De acordo com as simulações computacionais, se forem mantidos os cuidados e dobrada a velocidade de vacinação, a circulação da doença diminuiria em 20% e as mortes, até 66%, caso haja proteção contra infecções e casos graves.
Combinações
No caso da Covishield, que revelou, nos estudos clínicos, ter maior percentual de eficácia, os resultados da aplicação do modelo computacional são ainda mais promissores. Considerando 70,42% de eficácia e proteção total contra os sintomas mais severos, a vacinação, em ritmo normal, diminuiria em 57% as mortes. Respeitando o isolamento atual e dobrando a velocidade de aplicação, o índice subiria para 74%, no caso em que há proteção contra infecções e casos graves.
Mesmo quando se considera que as doses não protejam contra a gravidade da doença, mas ofereçam proteção contra infecções e sintomas, tanto no cenário basal, quanto nos que supõem baixa percepção de risco e taxa de vacinação redobrada, as mortes cairiam para mais da metade (53%, 52% e 71%, respectivamente). Como, no Brasil, o PNI combina as duas vacinas, as estimativas também ficam entrelaçadas, de modo que os resultados se aproximariam do cenário da vacinação dobrada.
No entanto, o grande problema é a falta de doses disponíveis neste momento. Na semana passada, em depoimento no Senado, o ministro da Saúde, Eduardo Pazuello, prometeu mais 4,8 milhões de doses nos próximos dias para dar continuidade à vacinação da primeira fase prioritária. O montante está longe de ser suficiente para alavancar o ritmo da campanha e chegar ao patamar médio de 620 mil brasileiros vacinados por dia. Essa realidade só deve ser vista em meados de março, quando, segundo o ministro, o país terá capacidade de produzir 30 milhões de unidades mensais.

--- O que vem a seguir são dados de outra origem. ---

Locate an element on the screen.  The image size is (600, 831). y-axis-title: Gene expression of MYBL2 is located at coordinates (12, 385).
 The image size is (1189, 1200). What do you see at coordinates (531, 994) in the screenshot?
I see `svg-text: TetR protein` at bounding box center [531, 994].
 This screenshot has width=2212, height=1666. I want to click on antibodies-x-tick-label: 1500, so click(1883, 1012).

Pazuello não descartou incorporar novas vacinas ao PNI, mas, mesmo sem elas, prometeu: “Nós vamos vacinar o país em 2021: 50% até junho e 50% até dezembro da população vacinável”. Nesse cenário, qualquer reação de redução de mortes por covid-19 em razão da imunização só deve ser sentida, significativamente, a partir do segundo semestre.
Isso, se o país conseguir manter as medidas de isolamento e controlar a transmissão da pandemia, pois quanto maior a circulação do vírus, maior a chance de aparecerem mutações que podem reduzir a eficácia das vacinas.
Pelos cenários simulados por Thomas Vilches, mesmo que as novas mutações do vírus ocasionem a perda de metade da eficácia das vacinas do PNI, se elas provarem ser eficientes contra casos graves e mortes, como indicaram as pesquisas clínicas, a redução dos óbitos continuaria acima de 60% (sendo 62,5%, no caso da CoronaVac, e 67,8%, para a Covishield). “Por isso, a velocidade de vacinação e a atuação conjunta entre gestores e sociedade para respeitar o isolamento, mesmo para quem já foi imunizado, contam muito.”